Updated: Friday, October 30, 2009

In the era of being "green," it is often difficult to find a balance between reality and doing the right thing.

\Should you carpool? Should you sacrifice safety to get a fuel-efficient car? Should you go so far as to give up driving?

For someone who is environmentally conscious, every day can be a struggle, and within the issue for which they are passionate, they must find their own niche and their own way to make a difference.

One of the issues where it is completely possible to make a difference is the wild Alaskan salmon fisheries. In the past, the major concern of Alaskan salmon fisheries was the burgeoning farmed salmon industry. This new industry continues to threaten both wild salmon markets and, quite literally, the very existence of wild salmon, but today the Alaskan salmon fisheries face an even greater threat: A large mining company called the Pebble Limited Partnership wants to open one of the world's largest open pit mines at the headwaters of the world's largest sockeye salmon return. The mine would be up to a mile deep and four miles across. Over the life of the mine, it might produce $350-$500 billion in gold and copper, but continually threaten and possibly destroy Alaska's sustainable commercial and sport fisheries, which produce nearly $400 million every year. Although the Pebble Limited Partnership promised that the mine would be absolutely foolproof, no open pit mine has ever been constructed without later causing major environmental issues.

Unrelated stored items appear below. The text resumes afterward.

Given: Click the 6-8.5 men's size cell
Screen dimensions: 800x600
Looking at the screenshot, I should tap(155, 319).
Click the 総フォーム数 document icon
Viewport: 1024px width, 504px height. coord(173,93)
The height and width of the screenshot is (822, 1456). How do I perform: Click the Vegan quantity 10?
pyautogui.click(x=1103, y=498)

One of my close friends lives in Butte, Mont., home of The Berkeley Pit, a former open pit copper mine. She says it is now a tourist attraction and remembers the media storm that surrounded the deaths of 342 snow geese that landed in The Pit after becoming lost in a winter storm.

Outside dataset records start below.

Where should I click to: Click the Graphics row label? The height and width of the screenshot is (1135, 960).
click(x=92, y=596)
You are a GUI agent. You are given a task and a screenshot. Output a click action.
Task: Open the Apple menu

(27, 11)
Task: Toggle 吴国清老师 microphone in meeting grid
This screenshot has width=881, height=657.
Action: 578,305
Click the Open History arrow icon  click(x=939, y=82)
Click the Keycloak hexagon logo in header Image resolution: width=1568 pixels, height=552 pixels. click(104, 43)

Outside magazine cited a study by a branch of the Montana Department of Justice that had run tests on the geese to find the cause of death. It described "carcasses that loomed like a nightmare version of Mother Goose: feathers matted with sticky yellow residue, skin blistered with lesions, bodies ravaged with a grisly variety of internal injuries - corroded esophagi and tracheae, livers and kidneys bloated with presumably toxic levels of copper, manganese, zinc, and cadmium" (http://outside.away.com/outside/magazine/0996/9609fesn.html).

This gruesome tale is just a minor illustration of the damage an open pit mine could cause. The Pebble Mine would be four times as big and threaten the lives of 40 million spawning salmon as well as the entirety of a nearly untouched ecosystem and the livelihoods and traditional cultures of thousands of Alaskan fishermen.

Want to learn more and make a difference? I urge anyone who is interested to come to the free screening of "Red Gold," a documentary addressing this issue, on Feb. 10 at 7 p.m. in Cataldo. A panel discussion including Pebble Partnership CEO John Shively, Iliamna Development Corp.'s Lisa Reimers, and Norman Van Vactor, plant manager for Leader Creek Fisheries in Naknek, Alaska, will follow the film.

Sierra Golden is a senior at Gonzaga.